Excerpt to read:
━━━━━━

I would think that there are so many displaced children in America, surely you could give some time to make hats or maybe a small sweater out of that. I like it myself. And, it would certainly warm some cold, damp child head. Or, if you wanted to be a good friend, make something for the friend you gave you the yarn. (evil grin)


----------



## pemstags (Aug 19, 2012)

fergablu2 said:


> If it's feltable, you could combine it with a solid color felting yarn, make something that might improve in the felting process. I actually like the way it looks in the picture.


Hi, do you needle felt, thought wld try that myself, any tips
thanks
Pat


----------



## wooly-minded (Feb 4, 2012)

I too like the colours and don't think it is ugly. I think that this sort of yarn always looks better knitted than used for crochet, and agree with others ideas about hats etc for a charitable organisation.


----------



## tamarque (Jan 21, 2011)

I like the colors, but I don't like too much busyness. With yarns like this they need to be placed into a solid color context to mute the energy. You didn't say how much you had but 2 balls should make a scarf or hat/scarf set for someone if the yarn feels that good. Slippers may not work if the yarn is a very light weight. Lots's of good suggestions here.

━━━━━━

Data listing:
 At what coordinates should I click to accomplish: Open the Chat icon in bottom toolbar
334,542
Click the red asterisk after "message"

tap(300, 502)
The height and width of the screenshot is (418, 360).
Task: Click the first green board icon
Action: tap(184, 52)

━━━━━━

Aim: Quote the passage from the yarn forum thread above word for word, starting at the words "Hi, do you needle" and ending after the words "a charitable organisation.".

Result for this exercise:
Hi, do you needle felt, thought wld try that myself, any tips
thanks
Pat


----------



## wooly-minded (Feb 4, 2012)

I too like the colours and don't think it is ugly. I think that this sort of yarn always looks better knitted than used for crochet, and agree with others ideas about hats etc for a charitable organisation.